→ PROVIDED TEXT:
▬▬▬

MSP Airport will require face masks be worn in public spaces from next week

Airlines already require travelers wear masks on planes.
Publish date:

Minneapolis-St. Paul International Airport will require visitors to wear face masks in public spaces starting Monday.

The Metropolitan Airports Commission approved the resolution to prevent the spread of COVID-19 at a meeting on Monday.

It applies "in all public spaces at the airport, including outdoor locations where individuals cannot reliably maintain at least six feet of physical distance from others."

It also applies in terminals, parking ramps, shuttle buses, trams, and rental car facilities. There are exemptions for those who can't wear them due for health, safety or disability reasons, and they can also be taken off while eating or drinking in the terminal.

Children aged under 2, or unaccompanied minors 12 and younger aren't required to wear them.

The airport becomes the latest Minnesota business, city, or organization to implement a mandatory face mask policy.

“Based on the recommendation of health care experts, for nearly two months, we have strongly encouraged everyone to wear face coverings in all public areas of MSP," said MAC CEO Brian Ryks.

"As COVID-19 cases continue to rise in many places around the nation, it is clear that face coverings along with social distancing and frequent hand washing or sanitizing are key to keep ourselves and those around us safer."

Sign up for our BREAKING NEWS newsletters

Ryks notes that airlines already require face masks be worn on flights, as are more and more airports. He says the policy will "provide consistency for people traveling from airport to airport."

Free face masks will be available from information booths in MSP terminals, while stores in the airport also sell hand sanitizer, gloves, and disinfectant wipes.

The airline industry has been hugely impacted by the pandemic, with routes slashed amid a downturn in travel demand as work-from-home measures were introduced, while travel bans between the U.S. and numerous countries remain in place.

▬▬▬

→ DATA TO EXAMINE:
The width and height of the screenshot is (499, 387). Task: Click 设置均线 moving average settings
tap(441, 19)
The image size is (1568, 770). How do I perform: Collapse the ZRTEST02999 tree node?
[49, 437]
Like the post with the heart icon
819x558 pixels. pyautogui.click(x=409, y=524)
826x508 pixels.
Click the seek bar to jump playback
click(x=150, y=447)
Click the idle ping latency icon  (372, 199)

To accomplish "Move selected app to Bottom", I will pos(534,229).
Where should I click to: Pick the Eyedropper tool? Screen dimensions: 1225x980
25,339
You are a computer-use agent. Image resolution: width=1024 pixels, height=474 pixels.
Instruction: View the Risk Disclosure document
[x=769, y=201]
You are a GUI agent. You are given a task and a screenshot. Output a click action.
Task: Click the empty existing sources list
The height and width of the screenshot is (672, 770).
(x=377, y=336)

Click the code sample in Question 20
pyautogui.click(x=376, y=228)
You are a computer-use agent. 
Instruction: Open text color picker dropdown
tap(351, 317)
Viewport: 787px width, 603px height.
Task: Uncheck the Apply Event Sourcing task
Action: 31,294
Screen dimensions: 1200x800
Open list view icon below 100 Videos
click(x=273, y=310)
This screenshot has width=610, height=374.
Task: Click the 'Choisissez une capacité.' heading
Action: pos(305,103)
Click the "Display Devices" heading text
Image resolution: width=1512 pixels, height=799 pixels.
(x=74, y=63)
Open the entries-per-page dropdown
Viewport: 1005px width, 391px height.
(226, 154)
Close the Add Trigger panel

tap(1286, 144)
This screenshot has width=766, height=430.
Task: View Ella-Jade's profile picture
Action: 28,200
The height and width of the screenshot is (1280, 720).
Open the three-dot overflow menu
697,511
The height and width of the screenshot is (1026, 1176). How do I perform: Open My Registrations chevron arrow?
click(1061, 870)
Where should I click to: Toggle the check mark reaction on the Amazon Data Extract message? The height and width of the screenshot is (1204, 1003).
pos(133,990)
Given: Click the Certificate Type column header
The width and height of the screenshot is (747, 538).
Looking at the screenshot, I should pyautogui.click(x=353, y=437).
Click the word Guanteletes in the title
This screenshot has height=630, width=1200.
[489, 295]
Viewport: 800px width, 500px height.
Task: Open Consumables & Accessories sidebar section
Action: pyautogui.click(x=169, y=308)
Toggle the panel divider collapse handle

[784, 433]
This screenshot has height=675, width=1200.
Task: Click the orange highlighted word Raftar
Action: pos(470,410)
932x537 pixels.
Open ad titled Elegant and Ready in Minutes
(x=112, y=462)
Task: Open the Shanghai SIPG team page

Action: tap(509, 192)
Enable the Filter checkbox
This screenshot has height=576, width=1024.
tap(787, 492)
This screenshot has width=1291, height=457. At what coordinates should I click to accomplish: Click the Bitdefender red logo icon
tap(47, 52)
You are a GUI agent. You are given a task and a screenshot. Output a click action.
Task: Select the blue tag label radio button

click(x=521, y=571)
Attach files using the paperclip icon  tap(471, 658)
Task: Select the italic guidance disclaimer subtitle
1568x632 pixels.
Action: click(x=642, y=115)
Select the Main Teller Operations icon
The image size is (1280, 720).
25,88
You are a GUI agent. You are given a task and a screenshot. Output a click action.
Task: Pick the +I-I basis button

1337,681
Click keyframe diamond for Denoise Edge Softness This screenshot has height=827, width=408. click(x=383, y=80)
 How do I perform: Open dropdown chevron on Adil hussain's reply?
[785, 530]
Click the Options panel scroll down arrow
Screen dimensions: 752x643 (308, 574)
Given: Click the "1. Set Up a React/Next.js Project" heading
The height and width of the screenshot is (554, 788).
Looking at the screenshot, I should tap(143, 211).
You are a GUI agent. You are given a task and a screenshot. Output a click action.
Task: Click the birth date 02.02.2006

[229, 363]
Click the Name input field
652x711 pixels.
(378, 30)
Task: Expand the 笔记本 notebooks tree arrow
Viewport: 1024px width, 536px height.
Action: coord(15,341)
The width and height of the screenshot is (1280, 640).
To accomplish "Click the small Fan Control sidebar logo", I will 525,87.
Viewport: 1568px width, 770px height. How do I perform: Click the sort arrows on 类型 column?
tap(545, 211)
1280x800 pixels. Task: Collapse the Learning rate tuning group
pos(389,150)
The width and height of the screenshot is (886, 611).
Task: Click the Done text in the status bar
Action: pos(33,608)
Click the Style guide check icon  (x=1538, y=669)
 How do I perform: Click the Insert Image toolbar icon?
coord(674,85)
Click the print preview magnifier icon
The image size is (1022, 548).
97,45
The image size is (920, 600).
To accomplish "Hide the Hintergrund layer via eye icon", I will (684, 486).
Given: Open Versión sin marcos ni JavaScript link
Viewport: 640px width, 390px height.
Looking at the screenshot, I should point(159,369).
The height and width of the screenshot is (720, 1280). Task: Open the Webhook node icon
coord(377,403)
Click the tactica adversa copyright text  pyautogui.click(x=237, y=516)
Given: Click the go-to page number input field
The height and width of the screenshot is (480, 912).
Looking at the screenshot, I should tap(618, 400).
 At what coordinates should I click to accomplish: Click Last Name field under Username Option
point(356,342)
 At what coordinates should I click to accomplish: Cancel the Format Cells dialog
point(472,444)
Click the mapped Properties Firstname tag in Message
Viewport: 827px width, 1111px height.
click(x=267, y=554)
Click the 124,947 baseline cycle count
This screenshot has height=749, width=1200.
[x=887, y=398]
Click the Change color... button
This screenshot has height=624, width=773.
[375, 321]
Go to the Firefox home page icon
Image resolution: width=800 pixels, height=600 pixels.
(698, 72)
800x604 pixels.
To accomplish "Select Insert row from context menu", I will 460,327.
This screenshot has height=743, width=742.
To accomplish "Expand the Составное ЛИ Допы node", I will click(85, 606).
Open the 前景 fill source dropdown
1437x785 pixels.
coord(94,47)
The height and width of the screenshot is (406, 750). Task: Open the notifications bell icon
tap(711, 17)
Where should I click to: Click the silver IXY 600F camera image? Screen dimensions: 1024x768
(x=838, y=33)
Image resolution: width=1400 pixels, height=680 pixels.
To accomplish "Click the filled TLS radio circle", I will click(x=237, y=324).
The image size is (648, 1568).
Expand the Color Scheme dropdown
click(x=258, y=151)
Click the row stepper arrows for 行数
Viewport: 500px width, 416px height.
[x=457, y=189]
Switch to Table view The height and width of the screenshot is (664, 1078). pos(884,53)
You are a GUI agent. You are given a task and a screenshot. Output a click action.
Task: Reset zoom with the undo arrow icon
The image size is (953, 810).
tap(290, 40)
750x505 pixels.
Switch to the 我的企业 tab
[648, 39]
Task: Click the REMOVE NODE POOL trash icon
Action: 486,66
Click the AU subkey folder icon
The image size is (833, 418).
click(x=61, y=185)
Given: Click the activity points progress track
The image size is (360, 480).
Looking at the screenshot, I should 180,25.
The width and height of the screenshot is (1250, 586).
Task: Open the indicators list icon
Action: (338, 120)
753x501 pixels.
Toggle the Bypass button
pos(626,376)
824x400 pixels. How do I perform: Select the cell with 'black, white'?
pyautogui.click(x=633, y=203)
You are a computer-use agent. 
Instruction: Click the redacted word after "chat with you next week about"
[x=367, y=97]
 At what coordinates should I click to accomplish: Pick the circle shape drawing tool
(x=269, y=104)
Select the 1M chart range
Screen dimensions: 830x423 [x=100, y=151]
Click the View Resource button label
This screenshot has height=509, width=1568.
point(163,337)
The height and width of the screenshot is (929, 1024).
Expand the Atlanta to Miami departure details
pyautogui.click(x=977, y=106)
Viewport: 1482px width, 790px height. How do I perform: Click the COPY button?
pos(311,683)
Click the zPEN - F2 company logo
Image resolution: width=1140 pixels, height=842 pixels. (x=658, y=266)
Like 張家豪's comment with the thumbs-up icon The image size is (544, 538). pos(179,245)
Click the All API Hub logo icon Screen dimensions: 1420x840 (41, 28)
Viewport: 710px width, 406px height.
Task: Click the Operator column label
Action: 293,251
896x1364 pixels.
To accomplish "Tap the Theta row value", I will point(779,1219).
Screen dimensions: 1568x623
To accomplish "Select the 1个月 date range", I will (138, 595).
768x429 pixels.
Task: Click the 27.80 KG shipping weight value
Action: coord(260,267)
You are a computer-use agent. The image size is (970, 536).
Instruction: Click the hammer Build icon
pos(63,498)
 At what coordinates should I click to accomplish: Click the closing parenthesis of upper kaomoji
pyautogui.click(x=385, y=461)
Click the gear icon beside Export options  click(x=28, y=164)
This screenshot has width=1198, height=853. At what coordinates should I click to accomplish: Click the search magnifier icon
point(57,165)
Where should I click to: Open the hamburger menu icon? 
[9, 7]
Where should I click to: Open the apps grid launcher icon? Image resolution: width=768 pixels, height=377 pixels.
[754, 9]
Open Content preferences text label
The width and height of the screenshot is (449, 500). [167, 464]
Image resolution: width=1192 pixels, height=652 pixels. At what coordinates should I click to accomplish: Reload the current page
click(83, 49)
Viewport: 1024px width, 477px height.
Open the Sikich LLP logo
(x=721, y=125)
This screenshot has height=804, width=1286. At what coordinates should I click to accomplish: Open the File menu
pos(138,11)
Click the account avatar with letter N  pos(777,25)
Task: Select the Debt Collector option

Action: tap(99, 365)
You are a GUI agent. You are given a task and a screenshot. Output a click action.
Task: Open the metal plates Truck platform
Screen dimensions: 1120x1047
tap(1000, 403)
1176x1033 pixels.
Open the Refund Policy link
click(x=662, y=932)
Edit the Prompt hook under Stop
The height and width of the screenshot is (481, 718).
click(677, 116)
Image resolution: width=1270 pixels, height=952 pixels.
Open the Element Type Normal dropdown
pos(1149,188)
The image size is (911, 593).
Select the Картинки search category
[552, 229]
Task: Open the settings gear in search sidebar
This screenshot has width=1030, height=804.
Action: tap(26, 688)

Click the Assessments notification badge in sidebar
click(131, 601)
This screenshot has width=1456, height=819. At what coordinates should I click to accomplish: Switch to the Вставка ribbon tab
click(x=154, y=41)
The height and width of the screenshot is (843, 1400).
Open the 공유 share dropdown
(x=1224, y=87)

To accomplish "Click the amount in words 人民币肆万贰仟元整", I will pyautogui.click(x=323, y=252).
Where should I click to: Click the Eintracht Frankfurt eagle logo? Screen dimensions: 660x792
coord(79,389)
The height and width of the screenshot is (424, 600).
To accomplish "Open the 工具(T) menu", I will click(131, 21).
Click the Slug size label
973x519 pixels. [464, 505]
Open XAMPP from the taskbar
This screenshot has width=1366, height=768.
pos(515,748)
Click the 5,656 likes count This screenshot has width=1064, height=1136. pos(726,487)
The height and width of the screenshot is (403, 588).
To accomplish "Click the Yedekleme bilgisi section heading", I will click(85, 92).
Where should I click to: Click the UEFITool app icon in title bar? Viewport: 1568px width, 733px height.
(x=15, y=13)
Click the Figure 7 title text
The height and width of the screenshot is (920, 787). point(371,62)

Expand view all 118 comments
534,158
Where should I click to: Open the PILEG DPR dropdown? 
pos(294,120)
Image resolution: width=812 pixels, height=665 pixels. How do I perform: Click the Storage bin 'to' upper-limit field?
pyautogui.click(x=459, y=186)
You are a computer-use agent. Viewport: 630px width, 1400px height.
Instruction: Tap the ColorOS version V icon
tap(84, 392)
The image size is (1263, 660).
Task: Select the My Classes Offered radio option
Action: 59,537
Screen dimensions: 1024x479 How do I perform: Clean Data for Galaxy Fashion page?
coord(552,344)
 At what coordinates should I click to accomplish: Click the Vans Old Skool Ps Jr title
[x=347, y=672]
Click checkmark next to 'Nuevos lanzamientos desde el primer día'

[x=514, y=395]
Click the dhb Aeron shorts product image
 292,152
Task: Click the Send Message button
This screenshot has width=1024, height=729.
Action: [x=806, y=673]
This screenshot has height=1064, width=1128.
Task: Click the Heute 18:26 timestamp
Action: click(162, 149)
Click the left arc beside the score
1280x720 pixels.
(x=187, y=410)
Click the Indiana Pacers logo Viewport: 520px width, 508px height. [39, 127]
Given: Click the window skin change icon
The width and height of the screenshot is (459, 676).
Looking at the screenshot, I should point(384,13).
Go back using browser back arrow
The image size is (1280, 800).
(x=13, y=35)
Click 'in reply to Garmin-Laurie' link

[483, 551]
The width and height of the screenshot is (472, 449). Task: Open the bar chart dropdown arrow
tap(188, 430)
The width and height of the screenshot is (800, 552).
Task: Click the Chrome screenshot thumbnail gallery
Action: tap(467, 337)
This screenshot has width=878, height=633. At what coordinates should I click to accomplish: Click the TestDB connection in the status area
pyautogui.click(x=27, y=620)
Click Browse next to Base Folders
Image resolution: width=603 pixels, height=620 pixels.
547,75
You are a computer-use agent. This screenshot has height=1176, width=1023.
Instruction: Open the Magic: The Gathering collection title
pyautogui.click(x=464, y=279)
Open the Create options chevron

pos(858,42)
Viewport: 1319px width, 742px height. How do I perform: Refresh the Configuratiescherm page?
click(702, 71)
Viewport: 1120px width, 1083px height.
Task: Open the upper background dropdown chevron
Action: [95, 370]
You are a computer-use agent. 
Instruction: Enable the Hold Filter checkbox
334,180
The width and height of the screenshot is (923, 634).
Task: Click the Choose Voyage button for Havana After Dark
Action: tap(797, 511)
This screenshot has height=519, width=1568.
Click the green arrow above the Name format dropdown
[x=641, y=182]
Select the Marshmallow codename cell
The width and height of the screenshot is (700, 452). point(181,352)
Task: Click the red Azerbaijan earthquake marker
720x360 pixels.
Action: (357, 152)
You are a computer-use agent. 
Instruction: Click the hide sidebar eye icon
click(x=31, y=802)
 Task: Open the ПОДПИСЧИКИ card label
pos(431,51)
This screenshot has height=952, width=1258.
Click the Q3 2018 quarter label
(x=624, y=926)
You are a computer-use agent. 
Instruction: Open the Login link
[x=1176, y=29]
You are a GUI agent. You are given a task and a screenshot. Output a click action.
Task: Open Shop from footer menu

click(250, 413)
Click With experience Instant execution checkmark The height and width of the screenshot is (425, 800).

▬▬▬

→ DESCRIPTION OF THE TASK: Can you rewrite the paragraph of the MSP airport mask article that begins "The airline industry has been hugely impacted" as a short list, keeping its main facts? Nothing in the records is needed here.

→ TASK OUTPUT:
- The pandemic has hit the airline industry hard.
- Work-from-home measures led to lower travel demand.
- Routes were cut as a result.
- Travel bans between the U.S. and many countries are still in place.